(Items stored from a collection)
-----
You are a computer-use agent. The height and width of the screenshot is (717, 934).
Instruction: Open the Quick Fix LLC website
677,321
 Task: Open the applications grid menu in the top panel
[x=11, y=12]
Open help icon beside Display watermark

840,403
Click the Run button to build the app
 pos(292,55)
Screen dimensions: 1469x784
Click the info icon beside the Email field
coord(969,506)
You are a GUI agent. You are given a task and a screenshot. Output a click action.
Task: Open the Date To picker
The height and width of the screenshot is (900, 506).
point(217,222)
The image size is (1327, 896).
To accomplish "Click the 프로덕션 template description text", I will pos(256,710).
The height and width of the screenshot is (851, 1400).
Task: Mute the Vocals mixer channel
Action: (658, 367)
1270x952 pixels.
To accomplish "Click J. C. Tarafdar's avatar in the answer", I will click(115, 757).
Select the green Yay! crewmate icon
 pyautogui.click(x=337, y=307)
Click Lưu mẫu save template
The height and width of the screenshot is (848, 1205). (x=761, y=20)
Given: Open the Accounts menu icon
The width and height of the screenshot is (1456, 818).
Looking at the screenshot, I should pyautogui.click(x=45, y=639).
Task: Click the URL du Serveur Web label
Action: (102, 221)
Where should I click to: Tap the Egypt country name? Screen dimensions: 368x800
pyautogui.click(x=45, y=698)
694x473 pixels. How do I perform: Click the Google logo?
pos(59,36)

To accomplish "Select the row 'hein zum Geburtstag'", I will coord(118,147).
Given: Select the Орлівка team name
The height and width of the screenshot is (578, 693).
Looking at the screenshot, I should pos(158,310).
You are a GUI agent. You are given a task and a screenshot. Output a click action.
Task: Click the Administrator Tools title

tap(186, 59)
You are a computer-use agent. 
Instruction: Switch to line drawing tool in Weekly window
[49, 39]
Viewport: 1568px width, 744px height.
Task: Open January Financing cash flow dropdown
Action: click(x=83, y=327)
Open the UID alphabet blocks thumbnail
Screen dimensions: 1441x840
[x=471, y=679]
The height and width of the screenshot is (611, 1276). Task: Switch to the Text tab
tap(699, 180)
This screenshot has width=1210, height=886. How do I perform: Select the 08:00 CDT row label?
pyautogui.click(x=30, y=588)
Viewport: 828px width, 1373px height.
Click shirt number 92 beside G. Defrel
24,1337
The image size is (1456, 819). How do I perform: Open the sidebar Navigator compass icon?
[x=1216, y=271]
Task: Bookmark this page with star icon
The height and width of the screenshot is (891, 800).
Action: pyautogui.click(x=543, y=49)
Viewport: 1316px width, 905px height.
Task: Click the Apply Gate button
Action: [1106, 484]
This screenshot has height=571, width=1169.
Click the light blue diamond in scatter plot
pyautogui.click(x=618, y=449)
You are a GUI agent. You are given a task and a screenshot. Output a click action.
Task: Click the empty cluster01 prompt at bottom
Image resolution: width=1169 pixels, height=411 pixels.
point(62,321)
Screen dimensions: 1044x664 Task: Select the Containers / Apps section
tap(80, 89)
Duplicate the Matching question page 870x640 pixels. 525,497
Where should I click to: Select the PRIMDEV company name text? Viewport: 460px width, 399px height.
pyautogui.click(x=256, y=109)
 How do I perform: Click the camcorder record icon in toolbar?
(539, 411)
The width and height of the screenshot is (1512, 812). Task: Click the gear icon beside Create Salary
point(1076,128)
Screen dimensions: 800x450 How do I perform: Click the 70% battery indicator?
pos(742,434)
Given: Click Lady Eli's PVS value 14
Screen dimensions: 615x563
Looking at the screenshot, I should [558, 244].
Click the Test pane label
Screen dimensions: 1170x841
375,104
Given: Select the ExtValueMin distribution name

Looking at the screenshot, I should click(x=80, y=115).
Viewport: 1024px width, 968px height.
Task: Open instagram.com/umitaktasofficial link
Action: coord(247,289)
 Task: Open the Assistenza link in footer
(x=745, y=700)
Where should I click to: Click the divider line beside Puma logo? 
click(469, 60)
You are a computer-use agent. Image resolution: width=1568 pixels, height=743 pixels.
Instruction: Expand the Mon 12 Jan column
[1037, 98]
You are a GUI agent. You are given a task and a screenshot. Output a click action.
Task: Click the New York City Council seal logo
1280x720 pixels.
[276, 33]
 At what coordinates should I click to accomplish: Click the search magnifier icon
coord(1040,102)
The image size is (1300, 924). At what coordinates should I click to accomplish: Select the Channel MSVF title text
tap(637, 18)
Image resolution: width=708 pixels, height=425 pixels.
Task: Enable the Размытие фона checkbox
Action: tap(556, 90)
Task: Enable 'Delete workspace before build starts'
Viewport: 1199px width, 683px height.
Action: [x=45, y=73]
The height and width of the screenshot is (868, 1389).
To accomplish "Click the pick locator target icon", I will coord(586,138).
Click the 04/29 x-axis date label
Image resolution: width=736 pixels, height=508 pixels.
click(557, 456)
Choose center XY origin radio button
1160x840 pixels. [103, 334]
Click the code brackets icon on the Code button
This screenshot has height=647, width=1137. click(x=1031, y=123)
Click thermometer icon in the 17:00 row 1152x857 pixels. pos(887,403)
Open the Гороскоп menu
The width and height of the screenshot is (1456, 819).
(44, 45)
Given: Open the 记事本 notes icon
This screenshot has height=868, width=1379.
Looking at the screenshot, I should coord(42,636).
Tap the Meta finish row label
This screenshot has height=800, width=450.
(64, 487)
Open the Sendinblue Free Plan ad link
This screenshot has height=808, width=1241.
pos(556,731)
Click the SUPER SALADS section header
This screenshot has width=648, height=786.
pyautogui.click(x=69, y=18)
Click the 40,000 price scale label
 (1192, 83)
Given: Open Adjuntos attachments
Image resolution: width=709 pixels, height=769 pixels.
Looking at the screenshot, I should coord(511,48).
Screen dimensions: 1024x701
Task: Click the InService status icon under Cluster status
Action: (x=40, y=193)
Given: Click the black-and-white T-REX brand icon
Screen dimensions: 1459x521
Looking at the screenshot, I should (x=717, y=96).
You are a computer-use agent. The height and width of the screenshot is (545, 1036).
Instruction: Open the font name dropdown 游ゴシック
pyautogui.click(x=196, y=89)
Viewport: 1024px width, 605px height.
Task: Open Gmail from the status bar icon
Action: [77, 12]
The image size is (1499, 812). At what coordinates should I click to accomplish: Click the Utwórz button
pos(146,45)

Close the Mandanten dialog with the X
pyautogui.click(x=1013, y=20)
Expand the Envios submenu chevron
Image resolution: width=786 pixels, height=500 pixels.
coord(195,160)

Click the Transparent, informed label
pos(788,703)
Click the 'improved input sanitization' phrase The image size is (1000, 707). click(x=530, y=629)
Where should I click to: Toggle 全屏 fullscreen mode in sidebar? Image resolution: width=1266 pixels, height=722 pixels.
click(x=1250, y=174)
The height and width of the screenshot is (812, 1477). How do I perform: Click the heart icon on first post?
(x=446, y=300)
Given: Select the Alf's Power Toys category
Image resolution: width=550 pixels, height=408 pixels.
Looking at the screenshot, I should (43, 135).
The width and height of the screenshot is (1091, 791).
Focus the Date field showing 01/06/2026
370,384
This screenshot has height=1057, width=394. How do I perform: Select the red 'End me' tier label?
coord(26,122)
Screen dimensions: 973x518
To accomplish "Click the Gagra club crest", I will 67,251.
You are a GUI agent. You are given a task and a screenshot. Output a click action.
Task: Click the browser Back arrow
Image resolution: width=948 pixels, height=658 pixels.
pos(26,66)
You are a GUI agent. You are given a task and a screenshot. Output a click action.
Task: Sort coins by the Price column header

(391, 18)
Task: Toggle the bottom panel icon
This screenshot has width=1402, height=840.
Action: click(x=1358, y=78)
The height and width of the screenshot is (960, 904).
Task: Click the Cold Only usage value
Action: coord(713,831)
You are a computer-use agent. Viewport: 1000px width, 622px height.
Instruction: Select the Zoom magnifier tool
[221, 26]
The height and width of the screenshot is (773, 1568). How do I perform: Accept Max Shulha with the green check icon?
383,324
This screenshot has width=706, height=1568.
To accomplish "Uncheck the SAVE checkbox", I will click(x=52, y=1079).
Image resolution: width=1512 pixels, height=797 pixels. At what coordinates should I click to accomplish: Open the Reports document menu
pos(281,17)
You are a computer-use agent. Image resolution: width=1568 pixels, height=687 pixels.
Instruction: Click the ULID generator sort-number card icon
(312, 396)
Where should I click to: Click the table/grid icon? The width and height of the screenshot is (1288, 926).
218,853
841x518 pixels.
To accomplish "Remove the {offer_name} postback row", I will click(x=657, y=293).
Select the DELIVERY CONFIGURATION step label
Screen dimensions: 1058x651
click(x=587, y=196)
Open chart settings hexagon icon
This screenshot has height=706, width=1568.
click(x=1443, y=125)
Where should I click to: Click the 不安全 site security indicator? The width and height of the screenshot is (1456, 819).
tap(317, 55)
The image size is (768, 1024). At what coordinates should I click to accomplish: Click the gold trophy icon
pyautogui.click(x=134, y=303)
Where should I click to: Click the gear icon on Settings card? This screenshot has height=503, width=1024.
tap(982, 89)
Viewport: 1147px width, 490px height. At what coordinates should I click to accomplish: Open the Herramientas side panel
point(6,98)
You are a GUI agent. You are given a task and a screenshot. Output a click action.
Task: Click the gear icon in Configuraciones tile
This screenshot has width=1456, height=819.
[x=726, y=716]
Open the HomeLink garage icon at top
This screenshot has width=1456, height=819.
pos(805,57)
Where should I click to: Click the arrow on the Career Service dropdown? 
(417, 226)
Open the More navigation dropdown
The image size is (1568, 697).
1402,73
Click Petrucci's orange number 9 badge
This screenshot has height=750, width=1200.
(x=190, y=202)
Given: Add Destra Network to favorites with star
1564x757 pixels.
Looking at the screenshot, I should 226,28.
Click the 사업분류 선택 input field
-----
▶ **WORK TO COMPLETE**
Format every line of the material from the one containing "I will coord(118,147)." down to the one containing "tap(186, 59)", both included, as a JSON list of strings with one string per line and blank lines omitted.

▶ **EXERCISE RESULT**
[
  "To accomplish \"Select the row 'hein zum Geburtstag'\", I will coord(118,147).",
  "Given: Select the Орлівка team name",
  "The height and width of the screenshot is (578, 693).",
  "Looking at the screenshot, I should pos(158,310).",
  "You are a GUI agent. You are given a task and a screenshot. Output a click action.",
  "Task: Click the Administrator Tools title",
  "tap(186, 59)"
]